• ACTIVITY:
Could you reproduce the lines below from the one with "You are a computer-use" through the one with "Open Jorgito Bj's profile name in header"? Keep both ends and add nothing.

• EXERCISE INPUT:
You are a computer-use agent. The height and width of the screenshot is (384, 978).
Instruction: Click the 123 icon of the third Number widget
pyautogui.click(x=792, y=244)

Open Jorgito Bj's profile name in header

* * *

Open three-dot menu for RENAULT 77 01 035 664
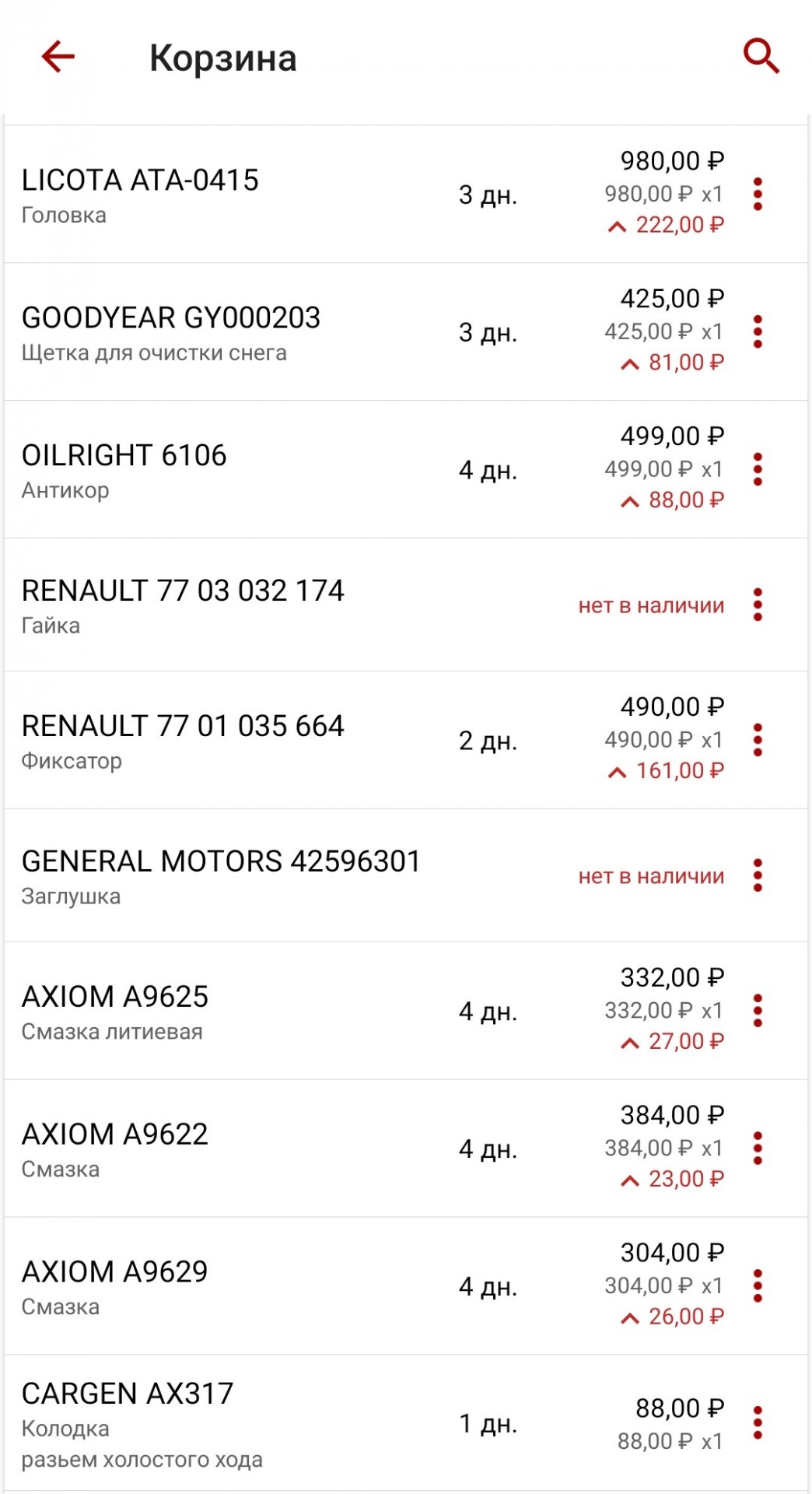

• EXPECTED ANSWER:
You are a computer-use agent. The height and width of the screenshot is (384, 978).
Instruction: Click the 123 icon of the third Number widget
pyautogui.click(x=792, y=244)

Open Jorgito Bj's profile name in header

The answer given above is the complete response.